Mainland investor snaps up Merrill properties
When the going gets tough, it helps to have cashed-up cousins living in your neighbourhood.
Take the case of the need by Merrill Lynch's real estate fund to dispose of three Hong Kong properties in the wash-up that has followed the takeover by Bank of America of the failed former Wall Street banking icon under a mountain of debt last year.
The properties are Silver Fortune Plaza in Central and Golden Plaza and Pakpolee Commercial Centre in Mong Kok.
They were reportedly sold for a total of about HK$1.6 billion, a price that was nearly 17 per cent higher than the HK$1.37 billion the US investment bank paid in 2007.
In the event, one buyer bought the lot, and it came as no surprise to Ah Pak to learn that the purchaser was a mainland investor able to put in a bid that a beaten fund manager confided was 'much higher than we could justify'.
Helping to fuel this investment spree by mainland buyers, Tao Dong, an economist with Credit Suisse pointed out last week, was about one trillion yuan (HK$1.13 trillion) of 'hot money' created by the lending spree on the mainland.
With access to cash and credit that puts them in such a powerful bargaining position, mainland buyers have also become keen bidders for luxury residential property in Hong Kong, either for their own use or as investments.
About HK$15 billion of top-end residential properties were sold in the Kowloon station area alone in the first half of this year.
And who were the buyers at developments there such as Harbourside and Cullinan?
About 20 to 30 per cent were from the mainland, Ah Pak hears.
Water Cube set for CR Land logo launch
The 'Water Cube', known formally as the Beijing National Aquatics Centre, was the venue at which US swimmer Michael Phelps set his world records and won eight Olympic golds a year ago.
When he next visits the site, chances are he won't recognise it once he walks through the doors, since the 1.2 billion yuan (HK$1.36 billion) Water Cube will be transformed into a home for the capital's largest water sports centre and nightclubs to enhance its commercial value.
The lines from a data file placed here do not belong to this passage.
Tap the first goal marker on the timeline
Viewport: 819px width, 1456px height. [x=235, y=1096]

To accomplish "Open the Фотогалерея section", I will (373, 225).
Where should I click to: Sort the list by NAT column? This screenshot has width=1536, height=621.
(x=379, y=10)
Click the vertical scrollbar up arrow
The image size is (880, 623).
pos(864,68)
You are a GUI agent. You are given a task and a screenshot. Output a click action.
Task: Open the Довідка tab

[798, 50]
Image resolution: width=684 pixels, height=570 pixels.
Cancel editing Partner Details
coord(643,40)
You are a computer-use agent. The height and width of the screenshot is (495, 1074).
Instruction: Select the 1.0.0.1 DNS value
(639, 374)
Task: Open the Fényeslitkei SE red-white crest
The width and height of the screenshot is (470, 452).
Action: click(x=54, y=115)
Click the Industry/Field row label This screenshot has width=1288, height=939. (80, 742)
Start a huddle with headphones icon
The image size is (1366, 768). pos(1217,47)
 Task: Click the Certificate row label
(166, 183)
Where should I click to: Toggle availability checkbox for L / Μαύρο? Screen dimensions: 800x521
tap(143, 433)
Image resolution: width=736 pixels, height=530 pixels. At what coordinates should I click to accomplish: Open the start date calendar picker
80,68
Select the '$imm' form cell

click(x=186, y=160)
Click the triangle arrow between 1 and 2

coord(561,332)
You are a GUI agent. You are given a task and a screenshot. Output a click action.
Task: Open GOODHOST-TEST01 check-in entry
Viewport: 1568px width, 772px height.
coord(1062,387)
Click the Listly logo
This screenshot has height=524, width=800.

A swimwear fashion show has also been held at the venue recently. To support its commercialisation, China Resources Land will invite 500 guests next month to the launch of its new logo at the Water Cube.
Vanke chairman aims to top Everest record
Wang Shi (below), the chairman of the country's largest listed developer, China Vanke, became the mainland's oldest man to reach the top of Mount Everest when he was 52 in 2003.
Now he plans to beat his own record by making another climb next year when he turns 59 according to the Western calendar but 60 according to the Chinese calendar.
'I will do it again when I'm 60,' Mr Wang said recently.
'But whether I will try again at 70 I do not know,' the fit and forceful chairman added.
'People should change the mindset of retiring at 50.
'Nowadays it is common to live a healthy life until the age of 80,' said Mr Wang.